--- What is required ---
Only the lines from the one containing "Select the Bus Geräte menu item" to the end of the records belong in the answer; repeat them exactly and drop the pictures.

━━━━━ Material for this task

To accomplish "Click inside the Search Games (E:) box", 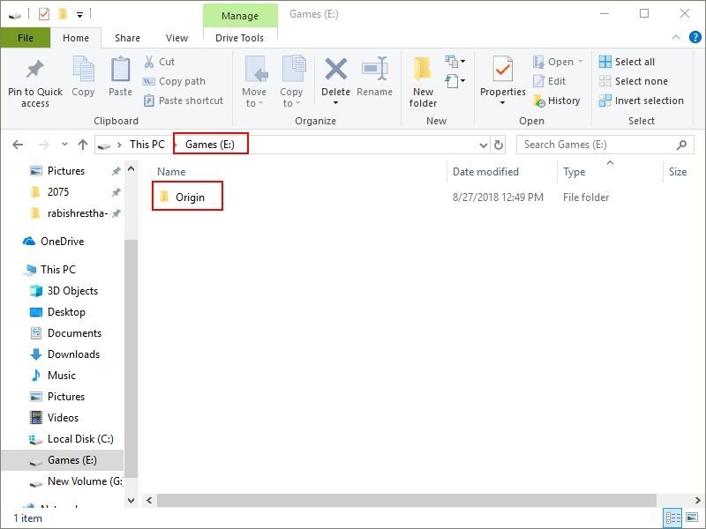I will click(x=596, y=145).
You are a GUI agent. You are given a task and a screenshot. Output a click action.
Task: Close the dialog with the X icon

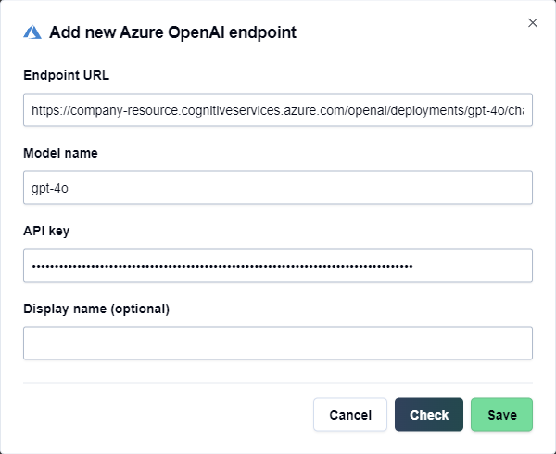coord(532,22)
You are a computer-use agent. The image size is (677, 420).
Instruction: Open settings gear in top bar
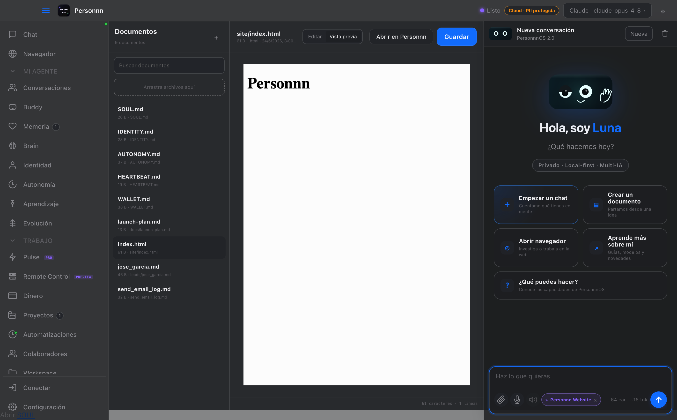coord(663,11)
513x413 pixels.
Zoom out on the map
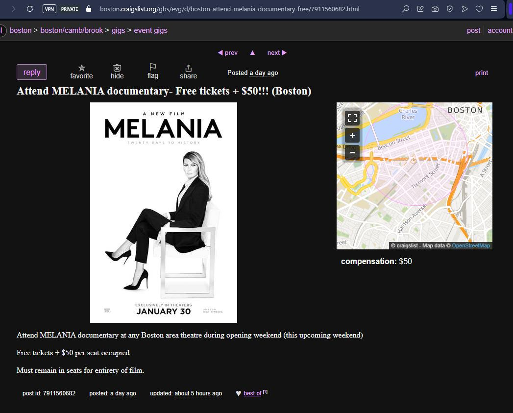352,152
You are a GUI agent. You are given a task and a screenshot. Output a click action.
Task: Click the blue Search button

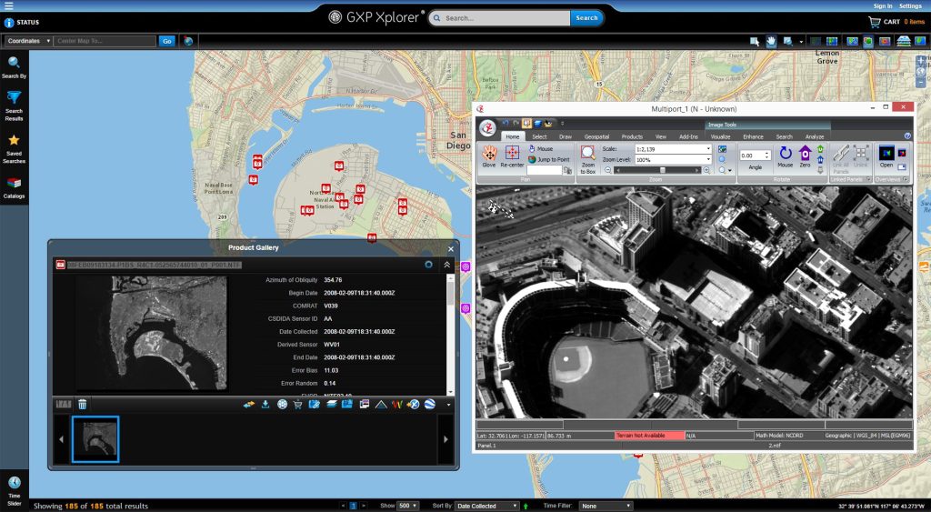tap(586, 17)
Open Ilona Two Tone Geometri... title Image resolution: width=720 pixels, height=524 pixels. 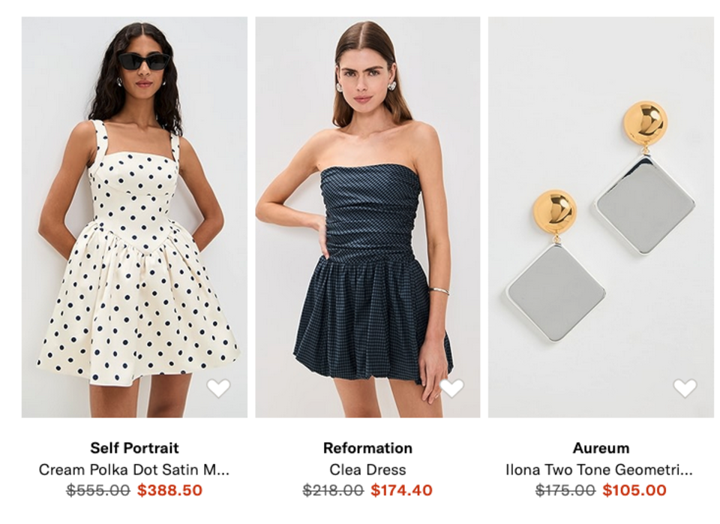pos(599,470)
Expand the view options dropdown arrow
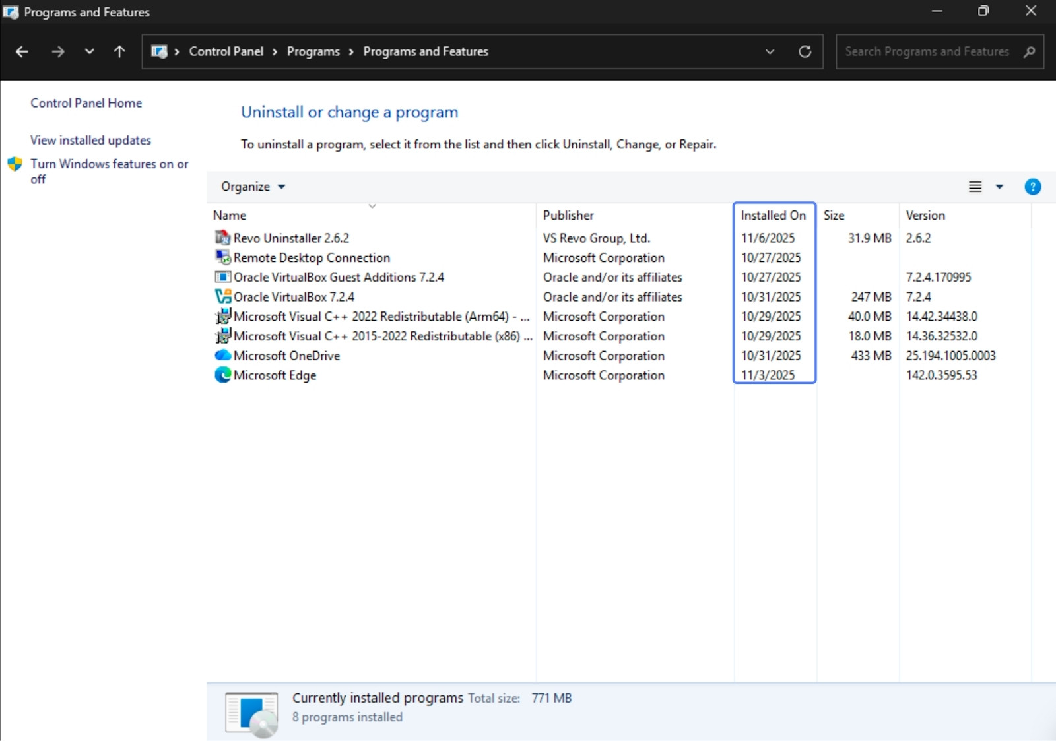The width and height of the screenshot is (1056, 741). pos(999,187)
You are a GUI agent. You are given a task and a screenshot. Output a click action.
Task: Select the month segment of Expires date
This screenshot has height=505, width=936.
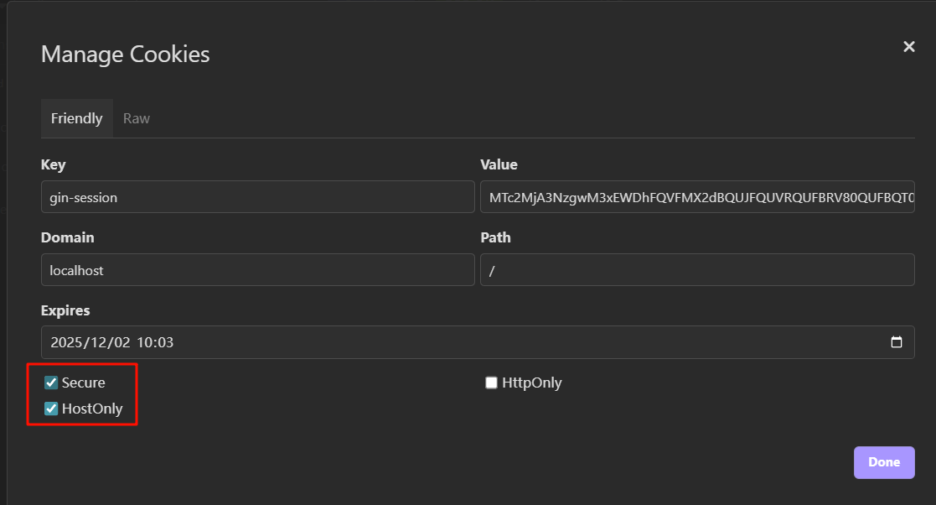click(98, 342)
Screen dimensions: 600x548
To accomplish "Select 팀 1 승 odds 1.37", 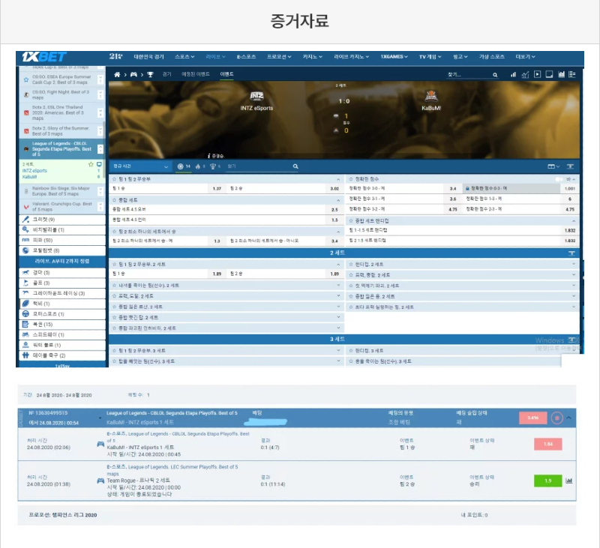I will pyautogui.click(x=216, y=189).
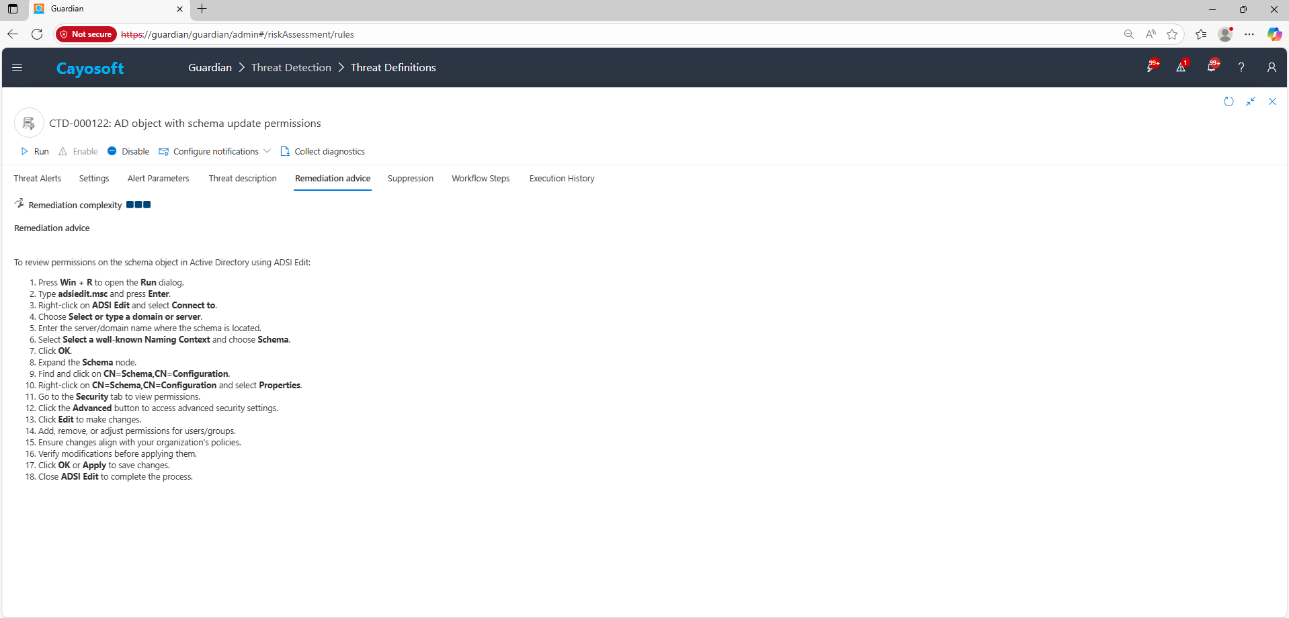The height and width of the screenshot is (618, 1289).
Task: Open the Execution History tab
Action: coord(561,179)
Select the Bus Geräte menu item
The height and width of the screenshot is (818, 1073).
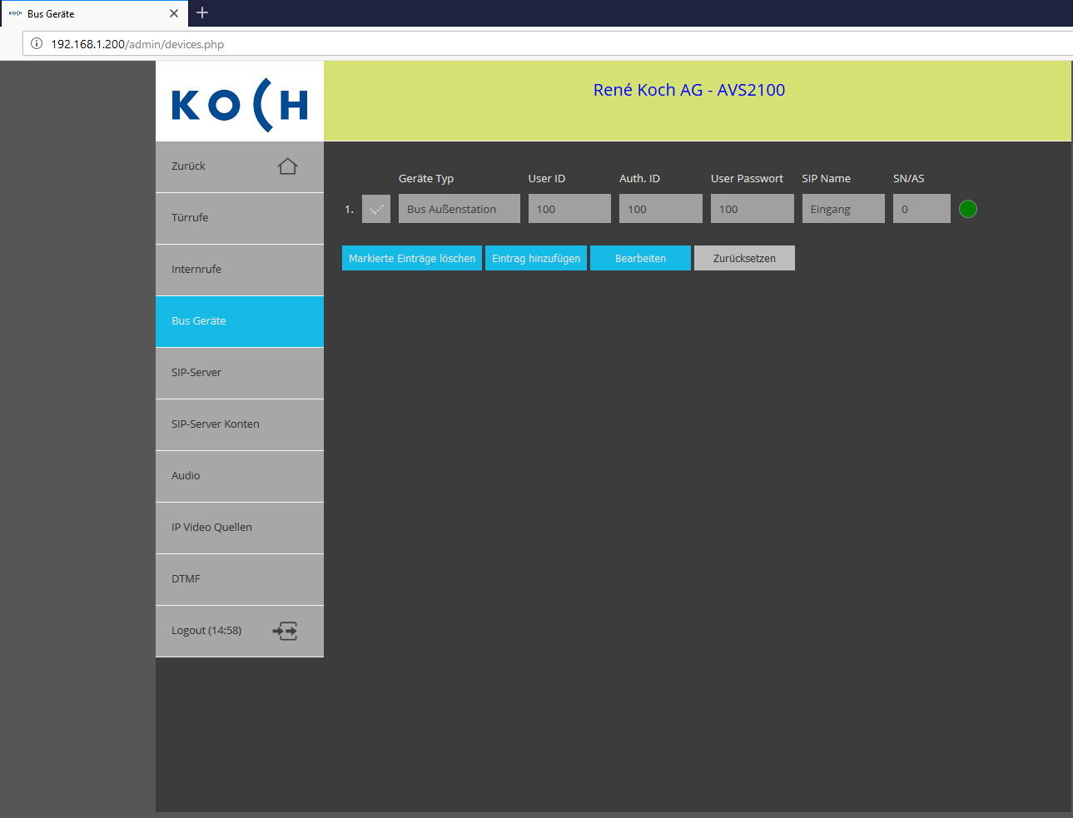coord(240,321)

━━━━━━━━━━

--- Exercise solution ---
Select the Bus Geräte menu item
The height and width of the screenshot is (818, 1073).
coord(240,321)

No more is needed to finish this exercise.